(Element lookup rows)
--

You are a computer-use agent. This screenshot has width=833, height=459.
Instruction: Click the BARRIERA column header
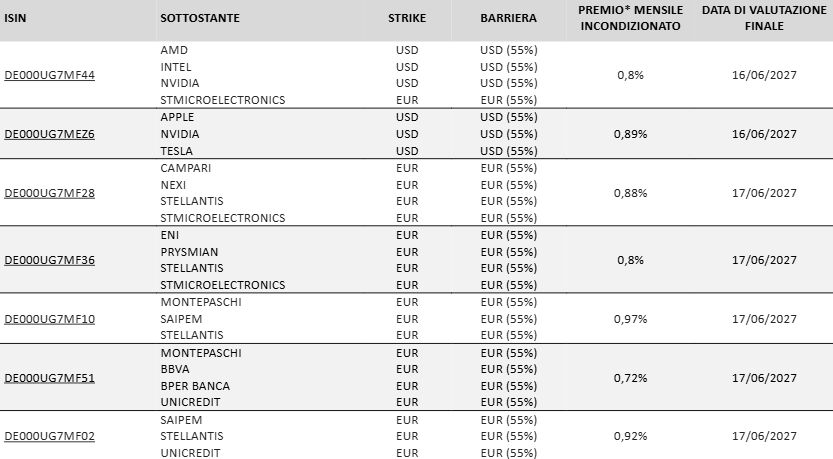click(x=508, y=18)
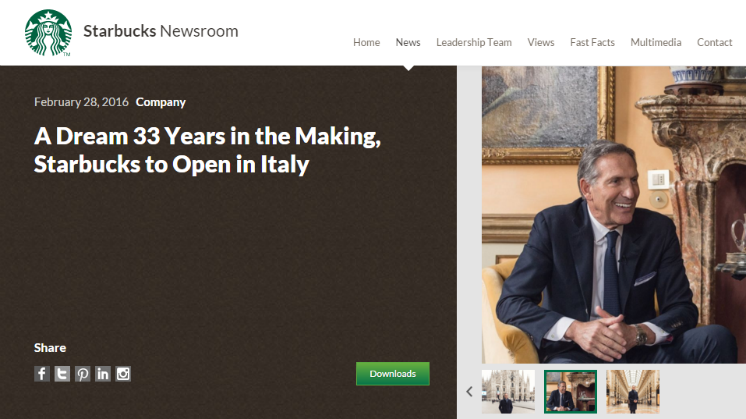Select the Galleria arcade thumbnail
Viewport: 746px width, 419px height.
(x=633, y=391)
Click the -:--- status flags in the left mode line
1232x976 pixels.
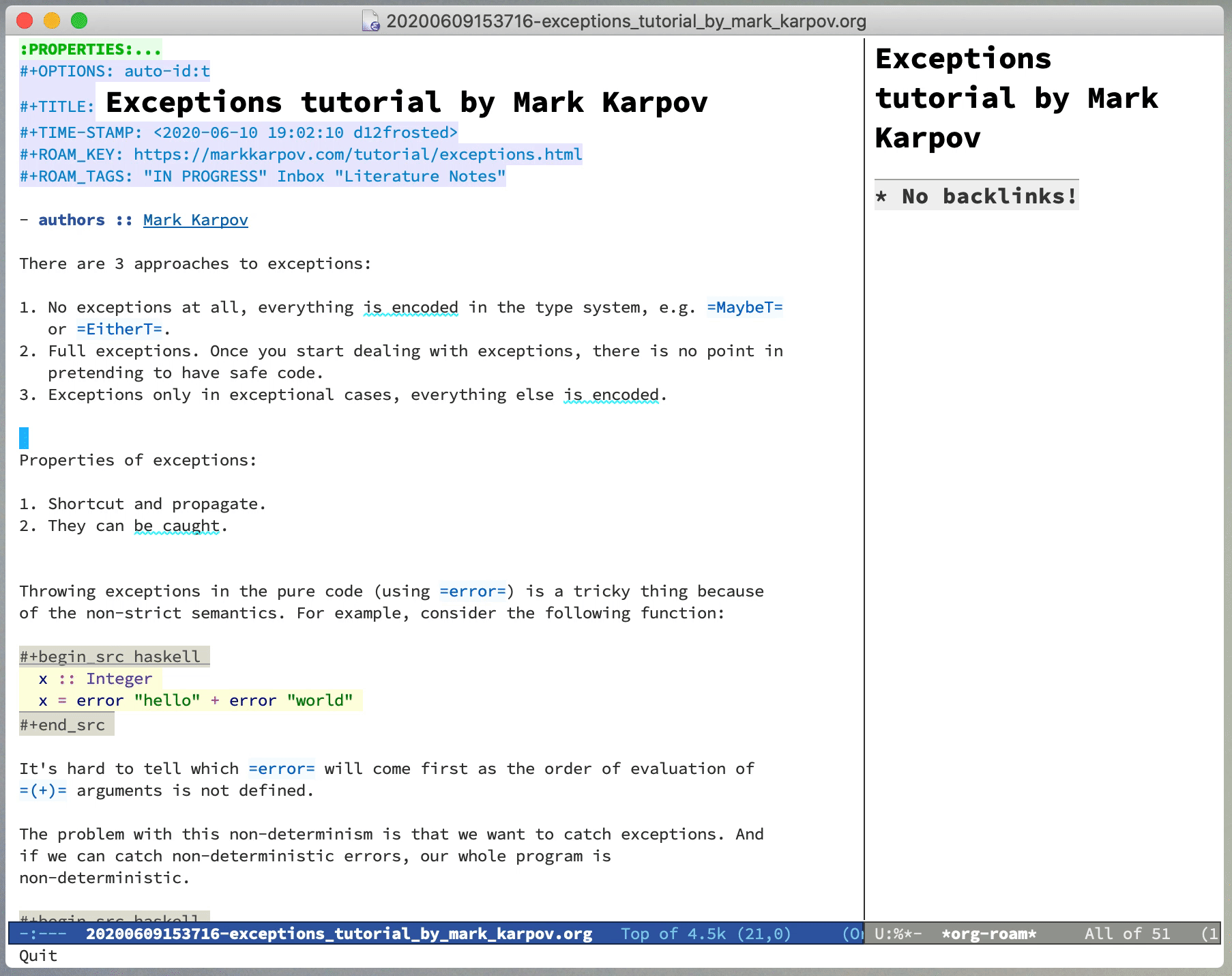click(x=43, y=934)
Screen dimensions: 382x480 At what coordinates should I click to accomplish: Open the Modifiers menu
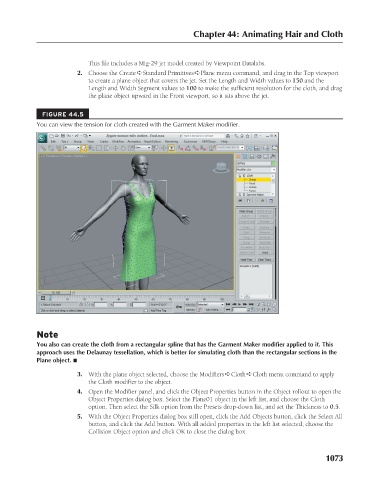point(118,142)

--

## What the task asks
Recast the rows above as a Markdown table with the columns "Number" and "Text", giving each non-blank line its own numbered row and leaving out the pictures.

## Written solution
| Number | Text |
|---|---|
| 1 | You are a computer-use agent. This screenshot has width=833, height=459. |
| 2 | Instruction: Click the BARRIERA column header |
| 3 | click(x=508, y=18) |
| 4 | Select the Galleria arcade thumbnail |
| 5 | Viewport: 746px width, 419px height. |
| 6 | (x=633, y=391) |
| 7 | Click the -:--- status flags in the left mode line |
| 8 | 1232x976 pixels. |
| 9 | click(x=43, y=934) |
| 10 | Screen dimensions: 382x480 At what coordinates should I click to accomplish: Open the Modifiers menu |
| 11 | point(118,142) |